Turn the data below into a numbered list with one line per item, and drop the blank lines. Leave the pictures out.

Rows of pointing data

— BEGIN —

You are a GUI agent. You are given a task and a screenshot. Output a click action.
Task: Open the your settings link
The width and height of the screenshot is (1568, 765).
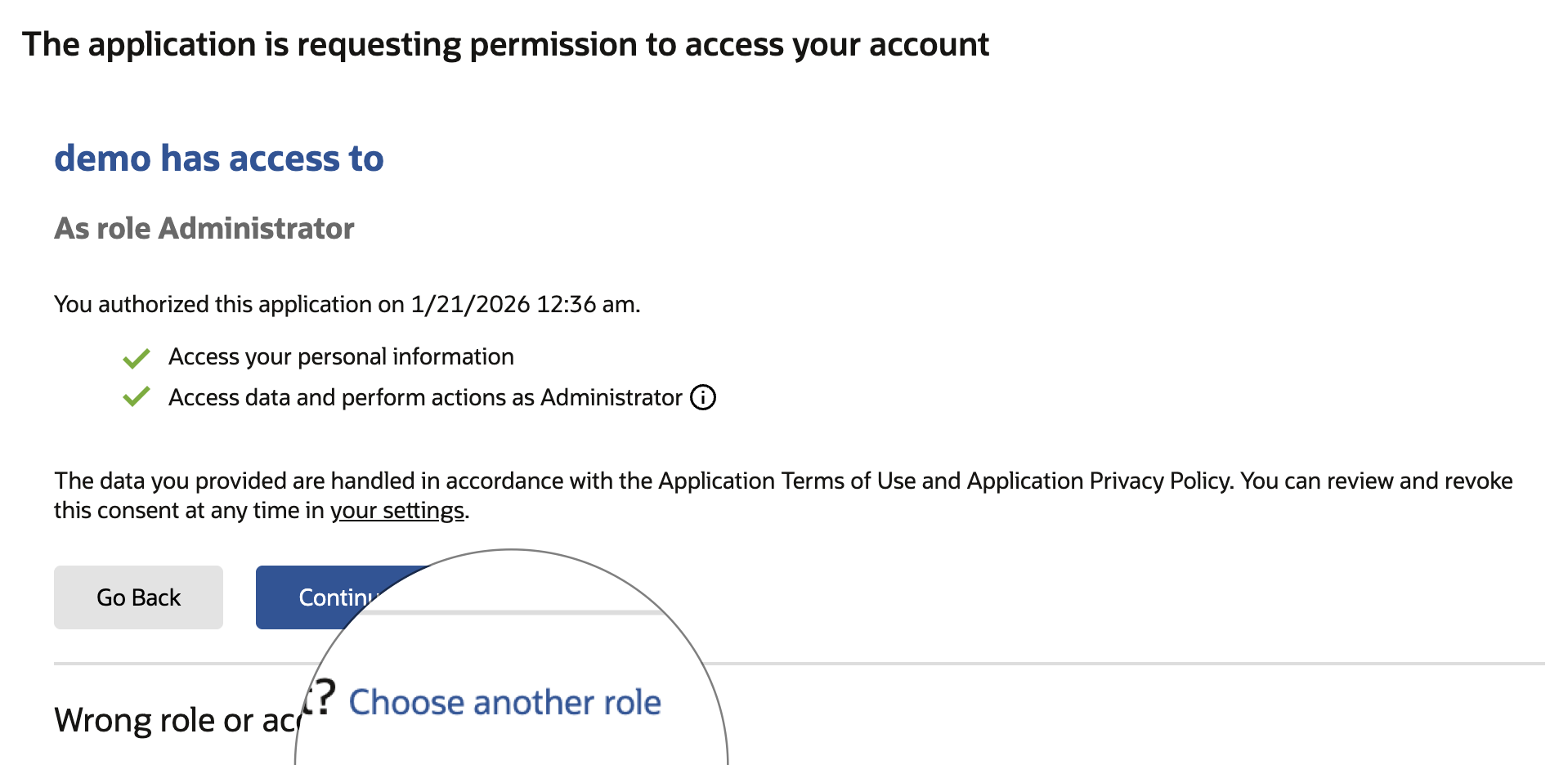tap(398, 510)

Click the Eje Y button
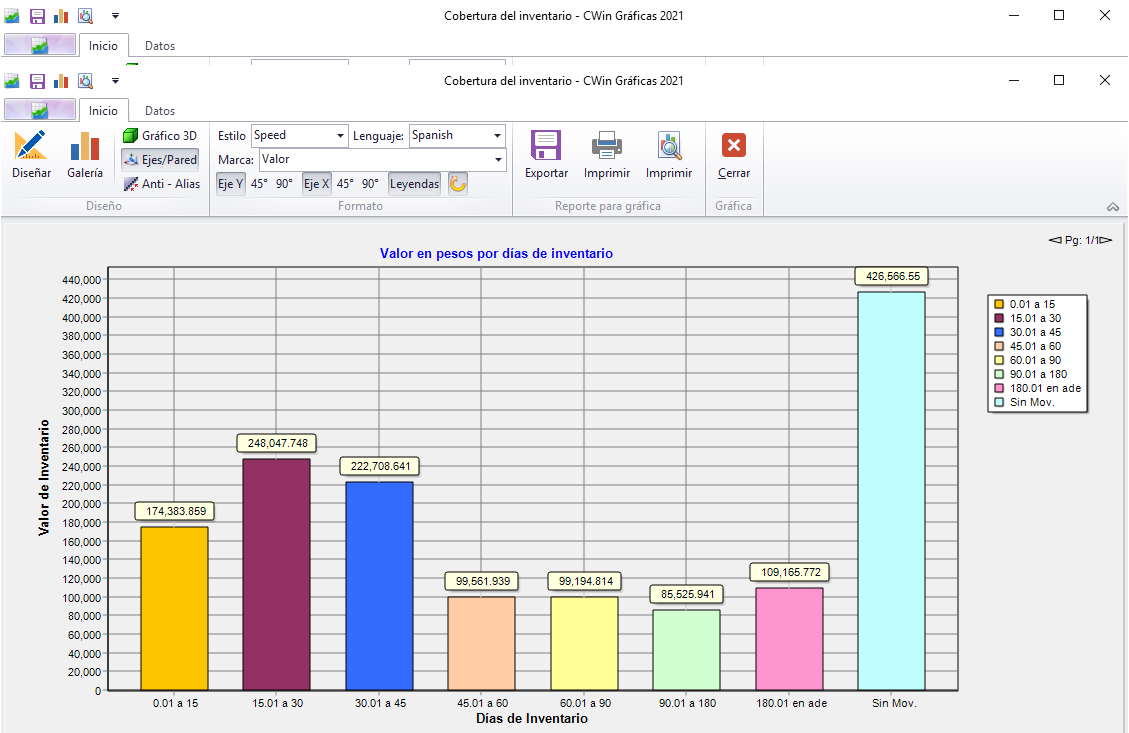click(230, 184)
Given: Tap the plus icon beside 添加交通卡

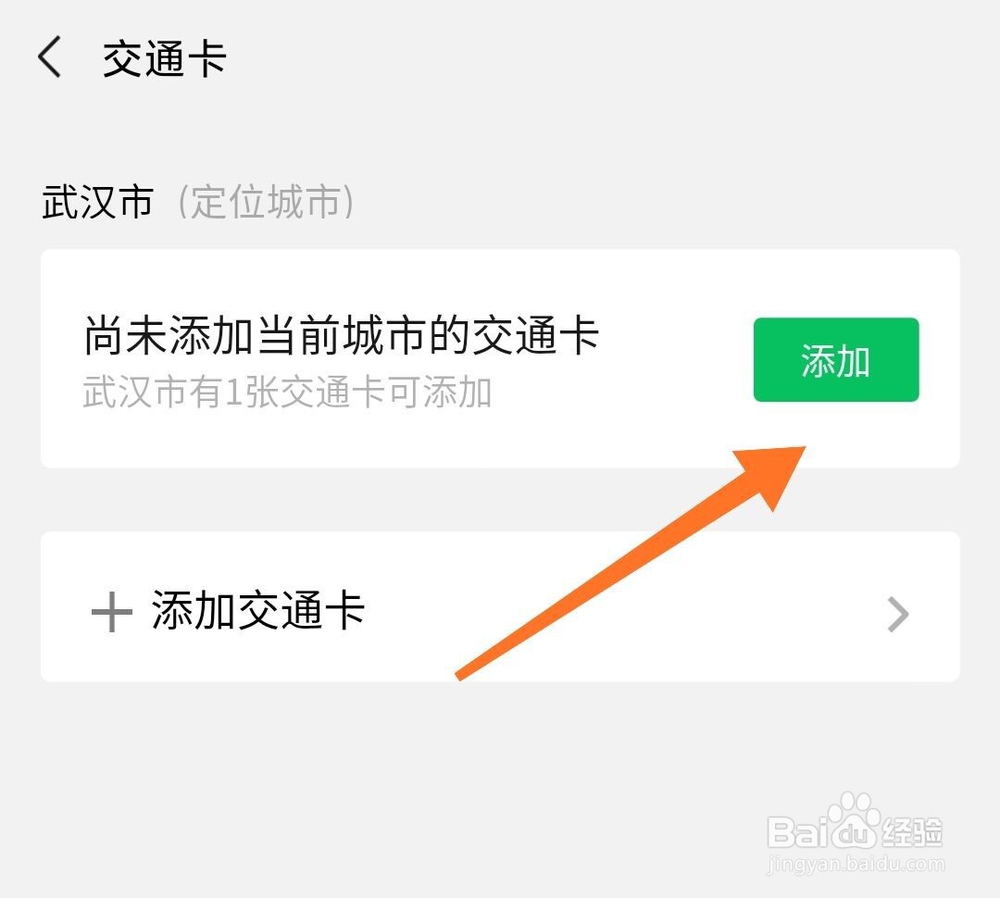Looking at the screenshot, I should pos(112,612).
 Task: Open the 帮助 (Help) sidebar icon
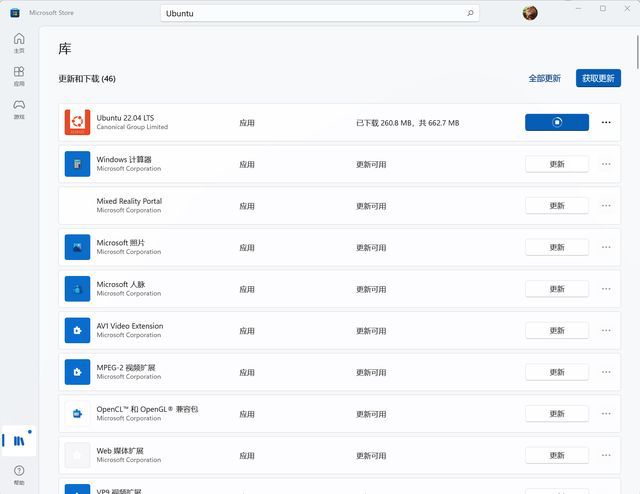[19, 473]
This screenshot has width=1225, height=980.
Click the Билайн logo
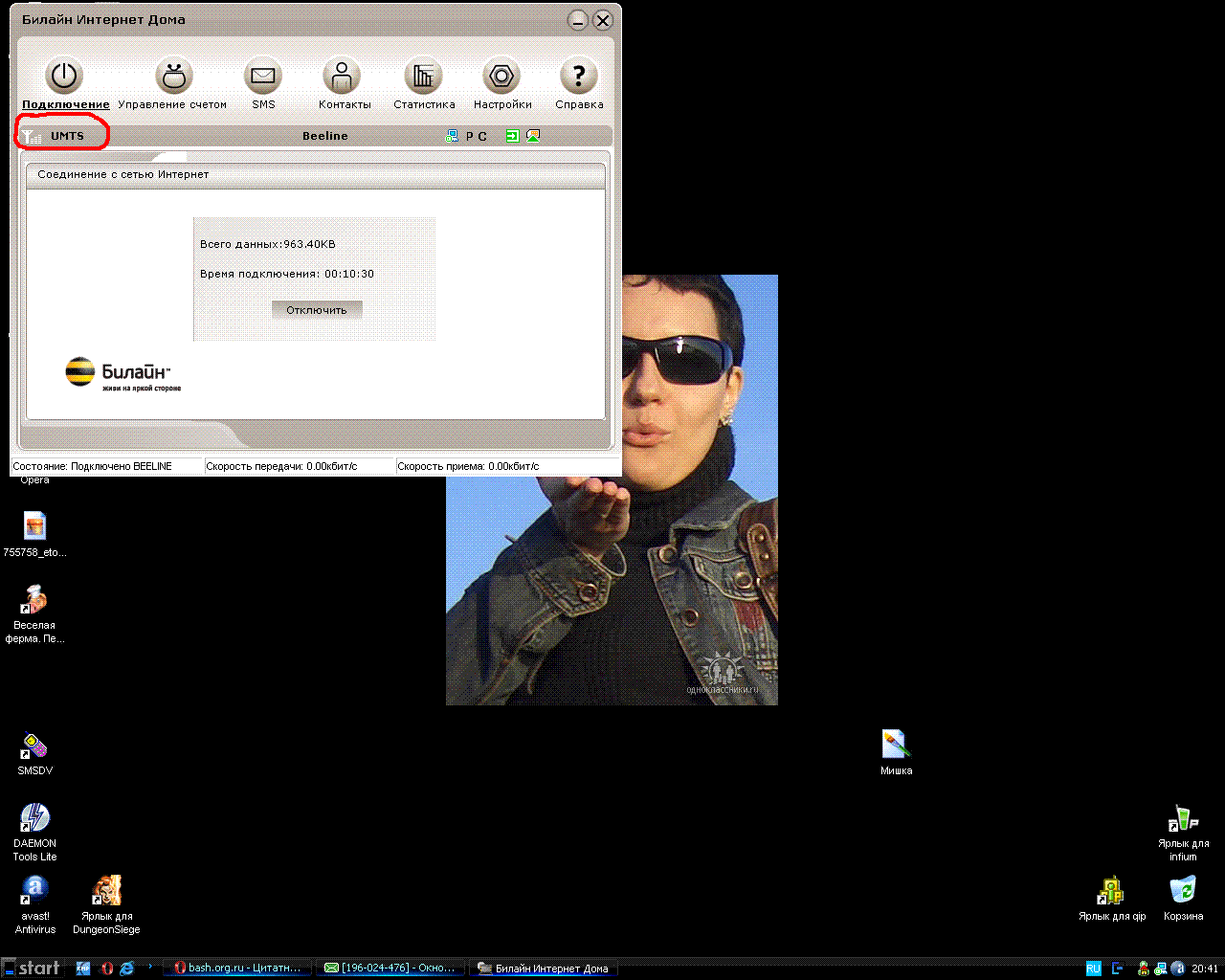(122, 373)
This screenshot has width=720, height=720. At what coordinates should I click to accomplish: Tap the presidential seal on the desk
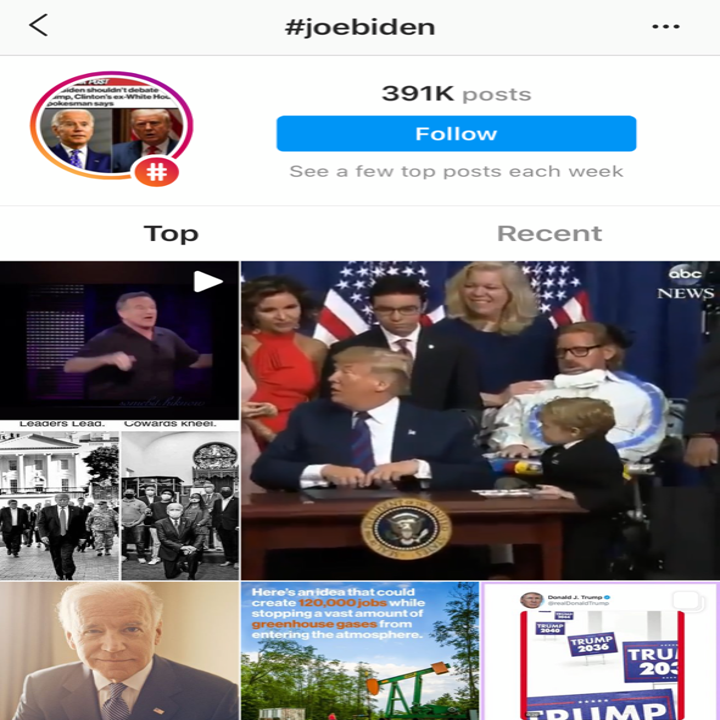pos(405,528)
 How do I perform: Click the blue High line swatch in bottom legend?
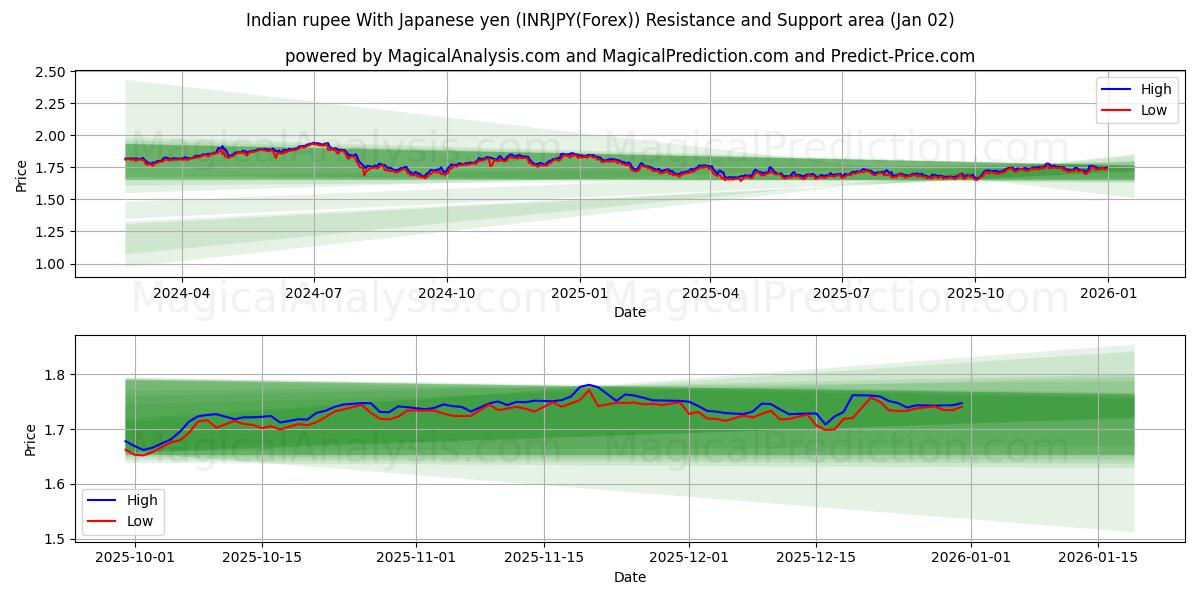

— END —

* [Task answer]:
1. You are a GUI agent. You are given a task and a screenshot. Output a click action.
2. Task: Open the your settings link
3. The width and height of the screenshot is (1568, 765).
4. tap(398, 510)
5. Click the Eje Y button
6. click(230, 184)
7. Given: Tap the plus icon beside 添加交通卡
8. Looking at the screenshot, I should pos(112,612).
9.  Task: Open the 帮助 (Help) sidebar icon
10. [19, 473]
11. This screenshot has width=1225, height=980.
12. Click the Билайн logo
13. (122, 373)
14. This screenshot has width=720, height=720. At what coordinates should I click to accomplish: Tap the presidential seal on the desk
15. pos(405,528)
16.  How do I perform: Click the blue High line swatch in bottom legend?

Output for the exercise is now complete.